PSDK permet d'apprendre au moteur de carte un System Tag entièrement nouveau, une tuile à soi avec ses propres rencontres sauvages, son arrière-plan de combat, son comportement pour les capacités liées au terrain et ses particules de marche. Ce guide parcourt les cinq points d'ancrage du moteur sur lesquels un nouveau tag se branche, écrit chaque redéfinition de méthode en prepend, et montre où peindre le tag terminé dans Tiled.

Le problème : un terrain que le moteur ne connaît pas encore

Les System Tags intégrés couvrent les terrains classiques : herbe, grotte, mer, glace, sable, etc. Chacun sait déjà lancer ses propres combats sauvages, choisir un arrière-plan de combat et projeter la bonne particule de marche. Mais dès qu'on veut quelque chose que le jeu de base n'a pas, par exemple une flaque luisante qui déclenche sa propre table de rencontres et affiche un battleback sur mesure, aucun tag existant ne convient.

Un System Tag personnalisé, c'est la façon d'ajouter ce terrain sans modifier le moteur. On déclare une nouvelle constante, puis on la branche dans la poignée de méthodes du moteur qui s'aiguillent déjà sur un tag, en ajoutant à chaque fois son cas et en revenant au comportement d'origine avec super. Le résultat se comporte comme un tag de première classe : on le peint dans Tiled et le moteur y réagit à chaque pas.

Ce guide suppose que l'on sait déjà comment un tag est lu et stocké. Sinon, commencer par Comprendre les System Tags. Chaque redéfinition de méthode ci-dessous suit la convention de monkey-patch, un module prepend appelant super, jamais un alias.

Sur quoi se branche un tag personnalisé

Un tag n'est pas un simple interrupteur : chaque comportement vit dans une partie différente du moteur. Ajouter un tag revient à en toucher jusqu'à cinq, la dernière étant facultative.

ÉtapePoint d'ancrage du moteurCe qu'il contrôle
1GameData::SystemTags.system_tag_db_symbolLe symbole lisible renvoyé pour la tuile.
2PFM::Environment#get_zone_type / #convert_zone_typeLe type de zone, qui pilote les rencontres sauvages.
3Battle::Logic::BattleInfo::BACKGROUND_NAMESL'arrière-plan de combat affiché quand un combat démarre sur la tuile.
4Game_Map::TERRAIN_TAGS_TABLELe lieu utilisé par les capacités LocationBased.
5Game_Character::PARTICLES_METHODS (facultatif)La particule générée quand un personnage marche sur la tuile.
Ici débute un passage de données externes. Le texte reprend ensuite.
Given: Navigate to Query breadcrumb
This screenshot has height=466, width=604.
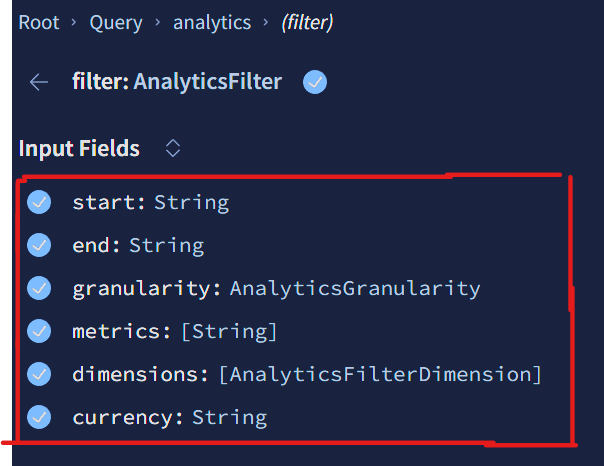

Les cinq extraits peuvent vivre dans des fichiers de script séparés ou être fusionnés en un seul, du moment que la constante de l'étape 1 est définie avant que les étapes suivantes la référencent. L'emplacement de ces scripts dans un projet PSDK est traité dans monkey-patch.

Dans tout ce guide, le tag d'exemple s'appelle CustomPuddle, avec le symbole :custom_puddle.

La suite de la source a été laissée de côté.